Lalu pikiran gue semakin liar dan mengapungkan hal yang macam-macam. 

Kenapa sebelum ia menikah, ia ingin menghabiskan semalam sama gue? Apa karena ia sebegitu sukanya sama gue? Apa karena sudah lama tak bertemu? Apa karena sesudah pekan depan ia tak akan lagi bisa menghabiskan malam bersama gue?

Di sela-sela kontemplasi tersebut, tiba-tiba terdengar suara yang familiar.

“Ini caramel Frappucino lagi. Complimentary. Gak usah bayar”.

Dina datang ke meja gue dan meletakkan minuman tersebut sebelum duduk di kursi depan.

“Memang lo boleh duduk sama customer?”, tanya gue.

“Boleh aja kalau lagi break. Lagi ngapain di sini? Biasanya kerja”, tanya Dina yang menyadari bahwa gue sedang tidak membawa laptop seperti biasa.

“Lagi nunggu teman, janjian di sini”.

Selama 10 menit berikutnya kami terlihat dalam percakapan yang cukup hangat meski tak sekalipun kami menyinggung tentang apa yang terjadi malam sebelumnya. Lalu Dina kembali bekerja karena shiftnya masih tersisa beberapa jam.

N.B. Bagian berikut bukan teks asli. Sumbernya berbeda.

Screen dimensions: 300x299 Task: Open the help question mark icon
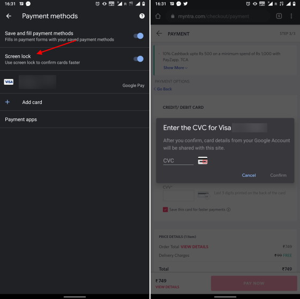coord(142,16)
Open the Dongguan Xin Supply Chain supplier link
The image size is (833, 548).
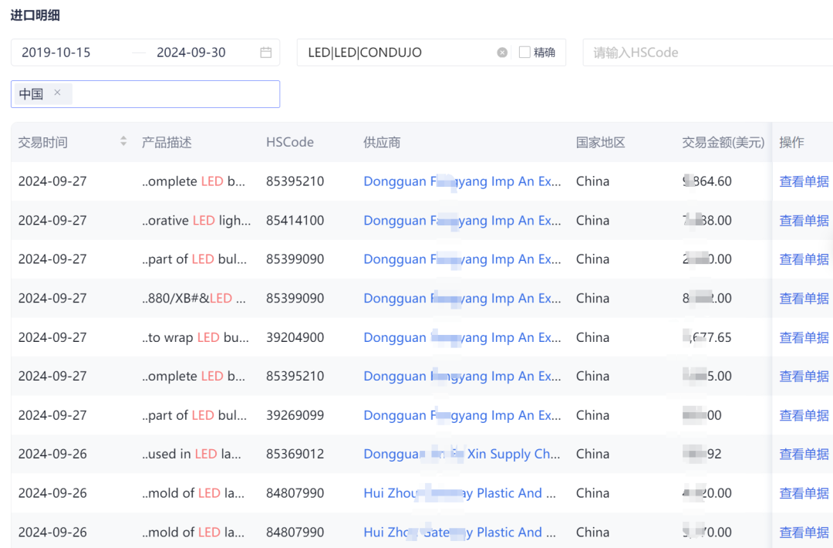point(460,454)
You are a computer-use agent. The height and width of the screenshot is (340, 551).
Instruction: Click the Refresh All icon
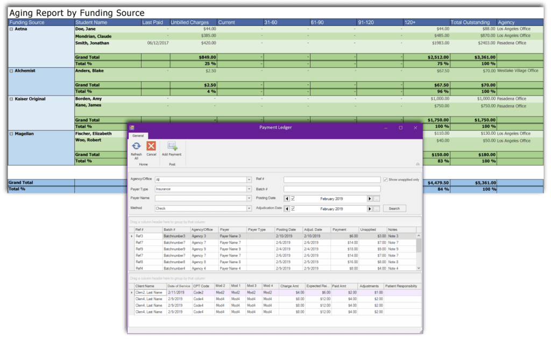tap(136, 146)
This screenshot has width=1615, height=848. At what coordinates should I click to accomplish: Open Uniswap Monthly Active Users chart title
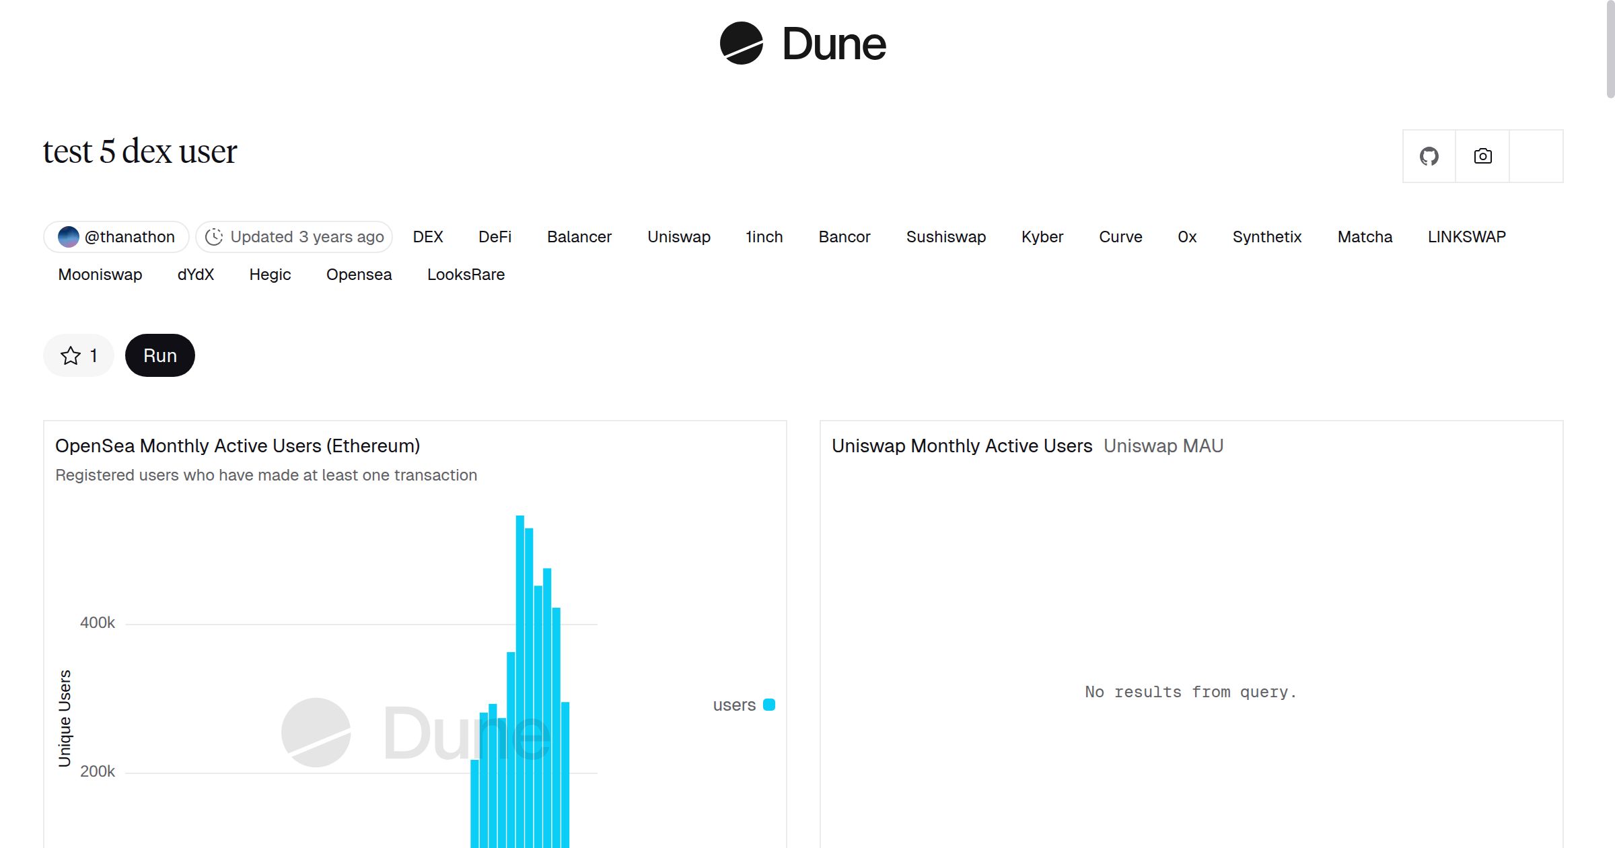[962, 446]
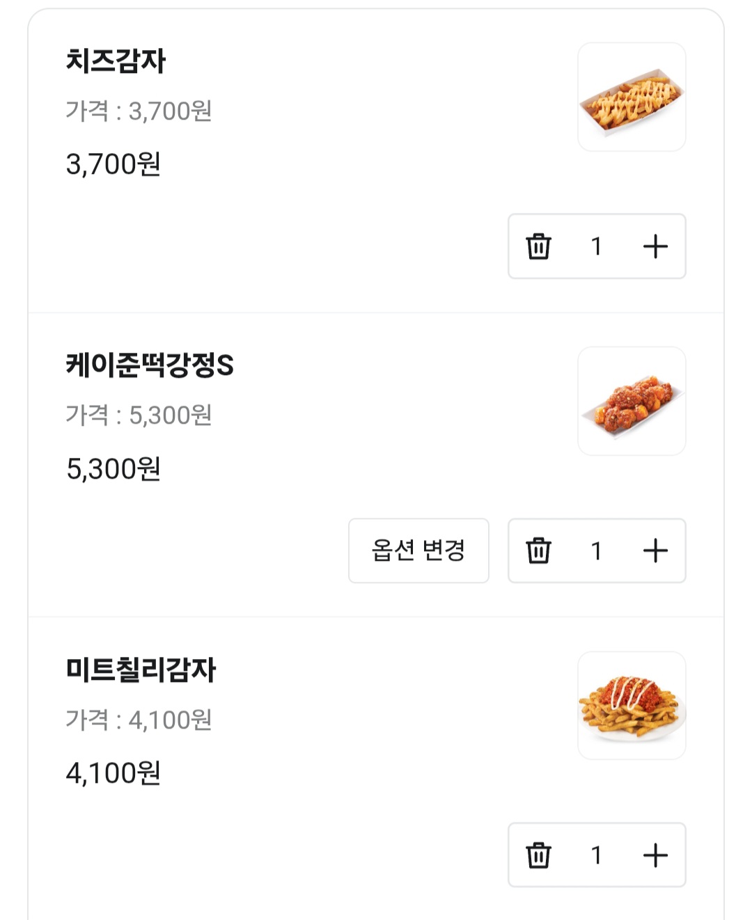Increase 치즈감자 quantity with plus icon
The height and width of the screenshot is (920, 752).
pos(655,246)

Obrolan Dina dan gue sore itu jauh lebih akrab dari yang biasanya terjadi pada mereka yang baru menghabiskan malam bersama untuk pertama kalinya. Gue ingat usai kali pertama bersama Keira, kami tak berbicara satu sama lain selama 2 bulan ke depan. The awkwardness was just too intense. Kami tak tahu harus bersikap seperti apa. Gue tidak tahu dari sisi dia, tapi itu adalah hubungan kasual pertama yang gue jalani. Rasanya sangat aneh. Menyesal? Tentu tidak, tapi rasanya luar biasa canggung. Baru saat kami tak sengaja bertemu di sebuah acara seni pembicaraan kembali terjadi dan mengalir. Yang berikutnya terjadi jauh lebih menyenangkan.

Sekarang ia ingin gue bermalam di tempatnya untuk terakhir kalinya. Apa ini tidak akan membuat suasana jadi awkward nanti? Apa yang akan kami bicarakan sebelum kami memulainya? Apa yang akan ia katakan sesudahnya?

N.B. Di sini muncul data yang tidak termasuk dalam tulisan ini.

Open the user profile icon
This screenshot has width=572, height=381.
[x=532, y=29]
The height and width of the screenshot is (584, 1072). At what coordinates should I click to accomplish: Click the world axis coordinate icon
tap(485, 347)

Apa ia akan bilang, “Oh Trois, i like you very much and i’m glad you’re here because next week i cant do this anymore”?

Fuck that. I dont want to hear that.

Gue mengambil HP dan mengirim SMS kepadanya.

“Keira, sorry i cant do this. I’m leaving. Good luck for the wedding. Wish you all the best”.

Gue beranjak pergi dari meja gue dan hendak meninggalkan kedai kopi tersebut, tapi tidak sebelum gue kembali ke kasir dan memesan.

“Hai Dina, saya mau satu lagi Caramel Frappucino, pakai whipped cream, kaya kemarin”.

Dina menatap mata gue dan tersenyum.